Entries supplied section start

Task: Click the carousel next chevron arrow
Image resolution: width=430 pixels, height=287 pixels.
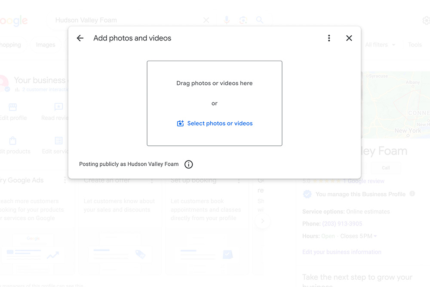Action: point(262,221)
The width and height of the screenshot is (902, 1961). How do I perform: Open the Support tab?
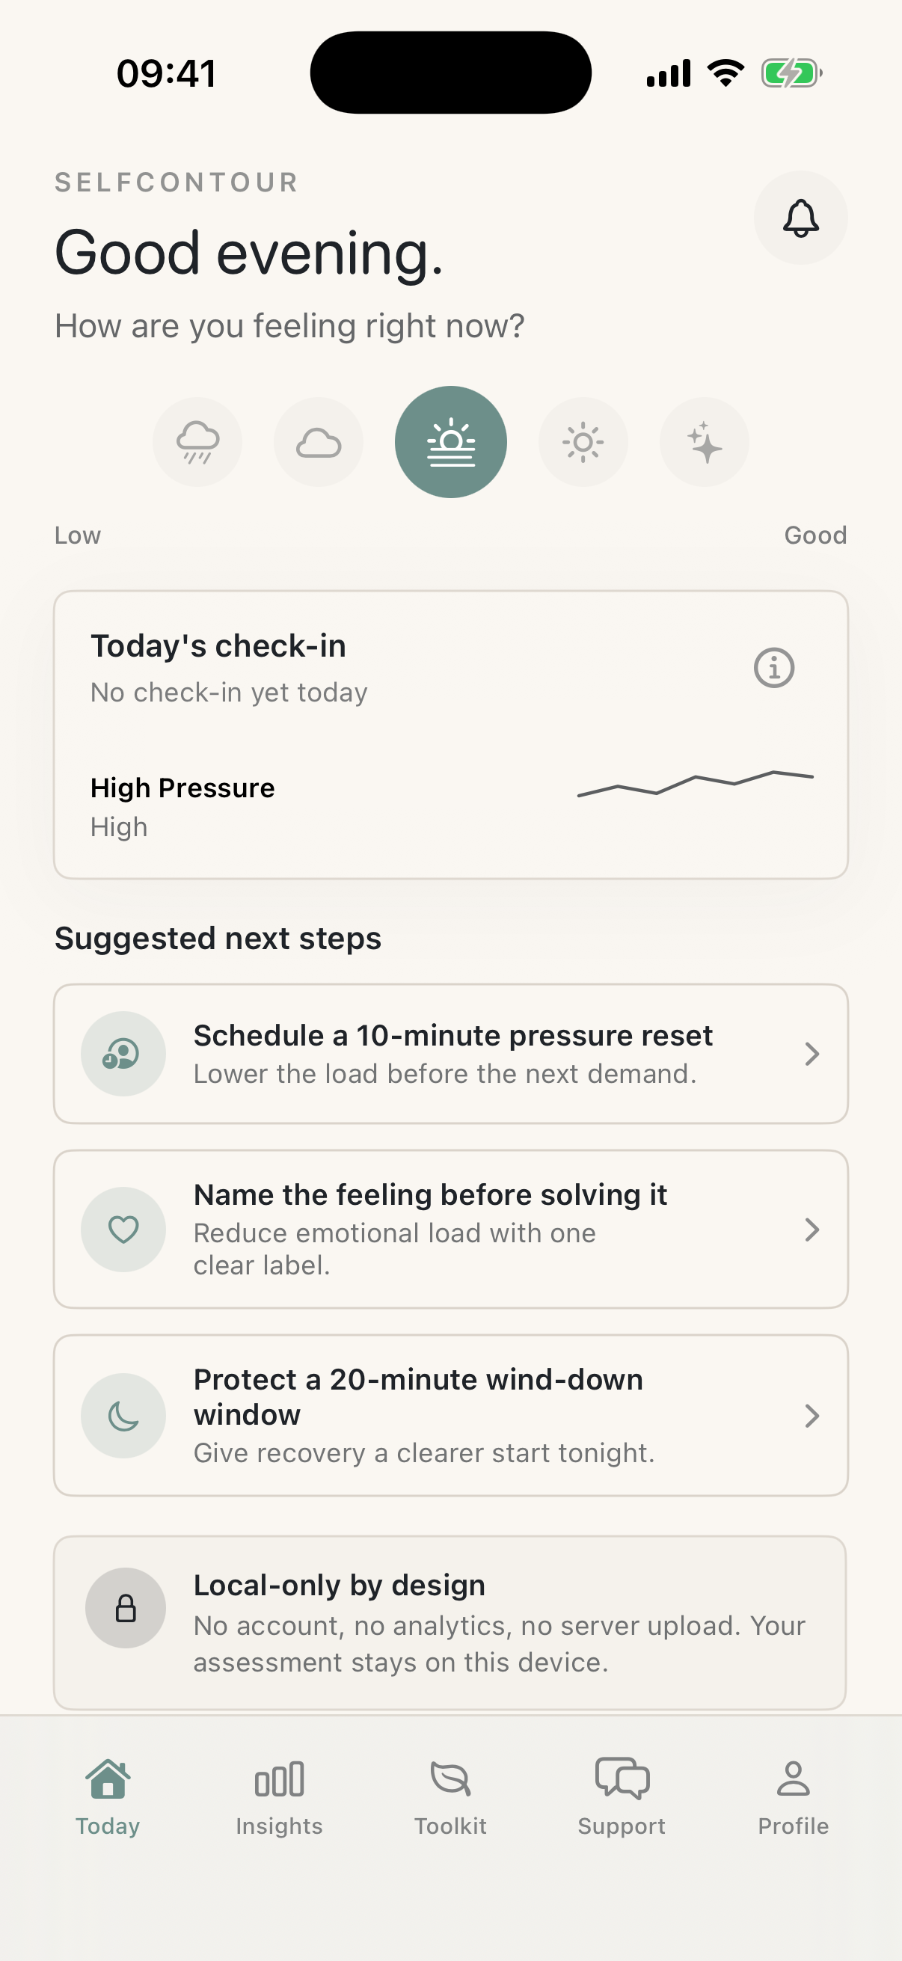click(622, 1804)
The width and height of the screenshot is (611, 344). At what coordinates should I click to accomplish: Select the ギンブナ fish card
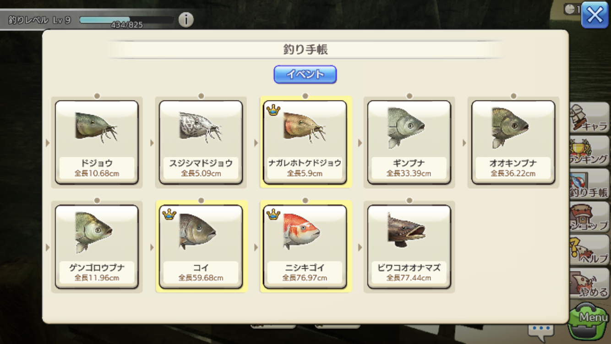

Entries supplied section end

Please print all of the records above exactly, omitting each picture.

## Final answer
Task: Click the carousel next chevron arrow
Image resolution: width=430 pixels, height=287 pixels.
Action: point(262,221)
The width and height of the screenshot is (902, 1961). How do I perform: Open the Support tab?
click(622, 1804)
The width and height of the screenshot is (611, 344). At what coordinates should I click to accomplish: Select the ギンブナ fish card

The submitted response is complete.